Just got this from Chelsio...

Greetings Jason,

It was nice talking to you.
The latency related issue faced by you while writing data from ESXi to FreeNAS seems like an expected behaviour.

Please check if this VMware KB helps:
http://kb.vmware.com/selfservice/mi...nguage=en_US&cmd=displayKC&externalId=1002598

Please let us know if you need any other information.

Thanks and Regards,
Ashutosh
[Chelsio Support Team]

jgreco · Apr 8, 2015

That mostly seems like a blowoff to bounce the issue back to your lap. Of course you can configure around it somehow.

cyberjock · Apr 8, 2015

A 64k block size for the zvol is going to be potentially crippling for ZFS. I'd leave it at the default (16k) unless you are 100% sure that your workloads and writes will be big. Hint: The file system updates in the VMs will still be very small (<1KB), so you are pretty much guaranteed to cripple the performance).

Also, writes *will* be bursty. They are cached in RAM, so any writes go to RAM and are acknowledged immediately. So until you actually fill the write cache in RAM, you can basically "write" to the zpool as fast as your network allows.

But I bet if you change your zvol to 16KB blocks you'll find things are back to normal. There's a reason why we choose 16KB as the default. It works extremely well for 99% of situations. ;)

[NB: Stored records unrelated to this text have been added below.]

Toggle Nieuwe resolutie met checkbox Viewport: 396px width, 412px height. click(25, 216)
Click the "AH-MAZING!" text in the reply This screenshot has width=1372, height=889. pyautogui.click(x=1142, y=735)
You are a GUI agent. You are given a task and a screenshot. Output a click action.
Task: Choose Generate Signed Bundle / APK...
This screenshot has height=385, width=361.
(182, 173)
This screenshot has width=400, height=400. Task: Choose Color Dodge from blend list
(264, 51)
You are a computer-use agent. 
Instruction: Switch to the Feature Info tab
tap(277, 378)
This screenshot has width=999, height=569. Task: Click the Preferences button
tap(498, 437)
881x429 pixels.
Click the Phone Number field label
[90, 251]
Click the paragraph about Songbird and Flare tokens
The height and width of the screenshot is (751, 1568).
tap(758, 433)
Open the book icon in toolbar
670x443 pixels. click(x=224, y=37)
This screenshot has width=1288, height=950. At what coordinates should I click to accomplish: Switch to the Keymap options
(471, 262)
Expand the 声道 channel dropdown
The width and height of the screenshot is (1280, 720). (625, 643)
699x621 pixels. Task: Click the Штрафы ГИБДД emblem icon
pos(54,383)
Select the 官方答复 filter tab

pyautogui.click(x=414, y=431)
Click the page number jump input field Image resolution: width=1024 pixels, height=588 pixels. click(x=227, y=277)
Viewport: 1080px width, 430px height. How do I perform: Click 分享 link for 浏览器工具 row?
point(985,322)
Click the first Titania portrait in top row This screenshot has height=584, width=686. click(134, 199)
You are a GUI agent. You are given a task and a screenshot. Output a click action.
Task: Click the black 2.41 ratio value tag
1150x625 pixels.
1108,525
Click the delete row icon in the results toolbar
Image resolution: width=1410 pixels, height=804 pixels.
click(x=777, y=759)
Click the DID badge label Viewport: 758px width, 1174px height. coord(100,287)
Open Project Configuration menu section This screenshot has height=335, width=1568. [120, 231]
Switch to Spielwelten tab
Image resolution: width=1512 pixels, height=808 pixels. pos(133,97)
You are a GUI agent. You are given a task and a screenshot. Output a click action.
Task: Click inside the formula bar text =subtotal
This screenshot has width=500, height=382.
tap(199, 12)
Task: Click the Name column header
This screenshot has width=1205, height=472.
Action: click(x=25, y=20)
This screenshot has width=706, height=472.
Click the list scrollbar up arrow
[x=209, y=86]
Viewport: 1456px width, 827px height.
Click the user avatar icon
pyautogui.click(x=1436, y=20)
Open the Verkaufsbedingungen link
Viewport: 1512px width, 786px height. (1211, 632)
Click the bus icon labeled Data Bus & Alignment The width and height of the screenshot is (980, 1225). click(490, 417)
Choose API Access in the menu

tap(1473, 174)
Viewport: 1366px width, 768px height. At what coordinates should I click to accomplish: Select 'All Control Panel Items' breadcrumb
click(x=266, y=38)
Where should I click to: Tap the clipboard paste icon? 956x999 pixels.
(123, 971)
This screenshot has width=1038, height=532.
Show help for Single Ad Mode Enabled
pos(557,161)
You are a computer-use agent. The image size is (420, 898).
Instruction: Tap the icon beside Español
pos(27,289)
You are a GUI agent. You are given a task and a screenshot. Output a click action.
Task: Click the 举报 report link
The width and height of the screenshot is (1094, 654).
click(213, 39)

Jason Keller · Apr 21, 2015

I did actually switch back to 16KB blocks. I'm playing with different blocksizes as there are a litany of different recommendations out there (like Oracle's 64KB block size recommendation, likely to help stave off flooding L2ARC references for their mammoth 1.6TB L2ARC devices). So far 16KB does seem to be working well, though I appear to be disk capped (I have hand-me-down crappy disks, and I see several of my flock with millions/billions of delayed ECCs in SMART). I will likely need to go purely solid state to see what it will really do.

I have also received a couple additional follow up emails from Chelsio (slowly). One of them turned me on to the fact that both drivers (cxgb4 and csiostor) are attempting to dynamically flash firmware on the card by default, the network firmware being older (and this is the firmware the card ends up on during operation). They suggested that I disable cxgb4 and check throughput and behavior of csiostor with it disabled. Upon doing so, as I expected the firmware is now at parity with what csiostor was trying to flash it to.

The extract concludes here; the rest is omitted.